Grande, bem armado e treinado, Isil tem alto poder de fogo

CENÁRIO: Roberto Godoy

O Estado de S.Paulo

17 de junho de 2014 | 02h05

Os 10 mil, talvez 15 mil milicianos do Estado Islâmico do Iraque e do Levante (Isil, na sigla em inglês), não são a horda desorganizada dos insurgentes da Líbia ou do início da luta na Síria. Eles têm treinamento, ordem e agem sob consistente planejamento. Mais do que isso, o Isil avança bem armado. Usa canhões russos de tiro rápido Shipunov 2A42, de 30 milímetros. Boa parte desse equipamento está montado em veículos utilitários comerciais - mas assentados sobre giroscópios destinados a estabilizar a plataforma. Na região, o Exército da Síria é o único usuário regular dessa arma.

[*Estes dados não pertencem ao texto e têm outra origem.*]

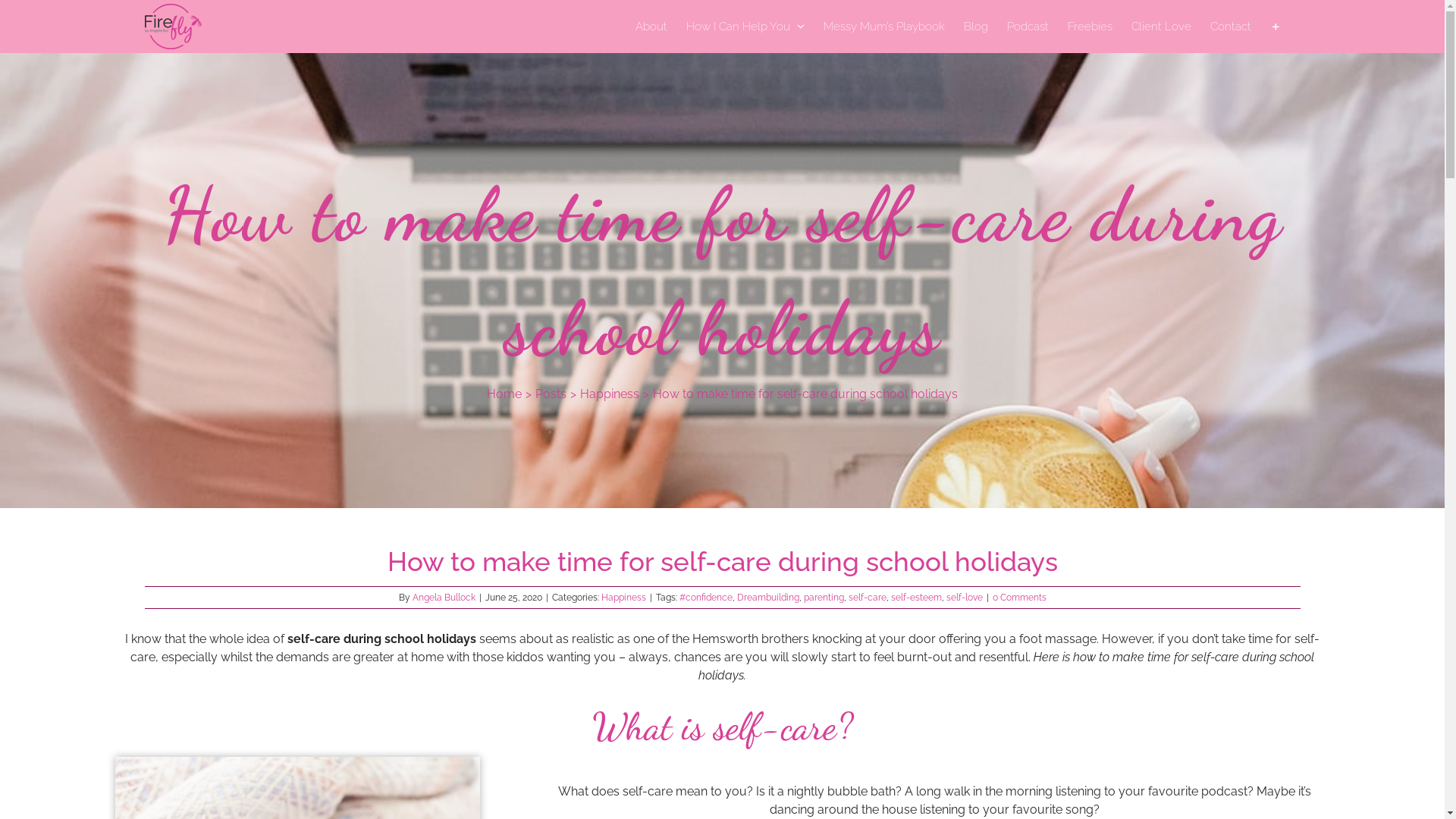  What do you see at coordinates (736, 596) in the screenshot?
I see `'Dreambuilding'` at bounding box center [736, 596].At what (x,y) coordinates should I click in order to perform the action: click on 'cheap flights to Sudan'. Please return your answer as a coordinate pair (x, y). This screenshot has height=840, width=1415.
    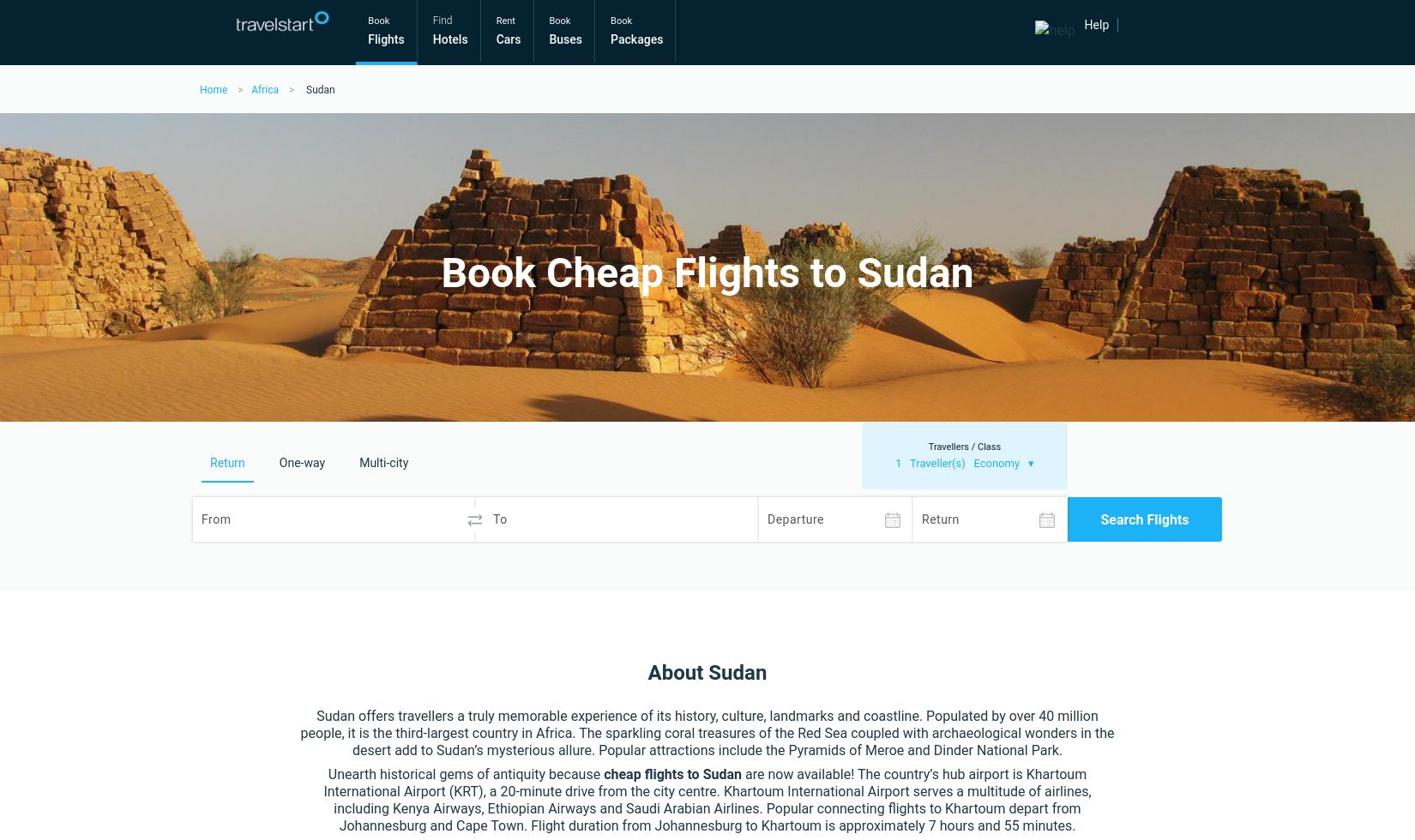
    Looking at the image, I should click on (671, 774).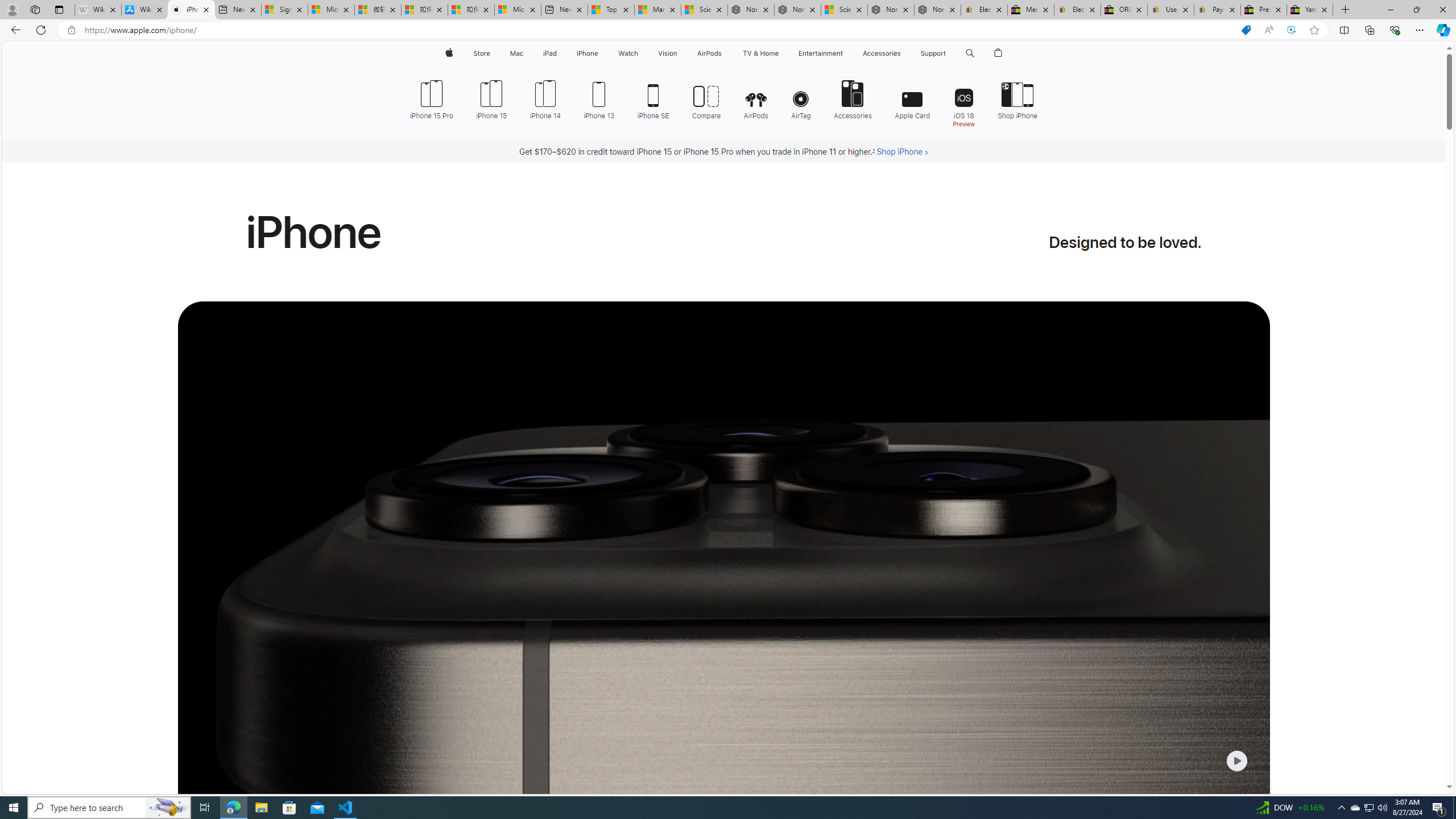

Observadores ocidentais destacam também a organização do Isil em grupos de 240 militantes divididos em 20 grupos de 12 combatentes - um modelo muito parecido com o adotado pelas forças modulares dos Estados Unidos e da Grã-Bretanha. A equipe tem um líder. Os 11 homens do time avançam em ondas de fogo produzido por fuzis AK-47, lançadores de granada de 40mm, morteiros de 60mm e foguetes leves do tipo RPG-7, antiblindagem.

Essas capacidades são creditadas pela agência americana de inteligência da Defesa, em análise de outubro de 2013, ao chefe da facção, Abu Bakr al-Baghdadi. Aos 43 anos, o ex-professor de História e Geografia é violento, cruel e eficiente. É visto abertamente na frente de batalha, adota altos padrões militares nas operações que comanda, e parece não temer um provável encontro com o destino por um drone americano de busca e aniquilação.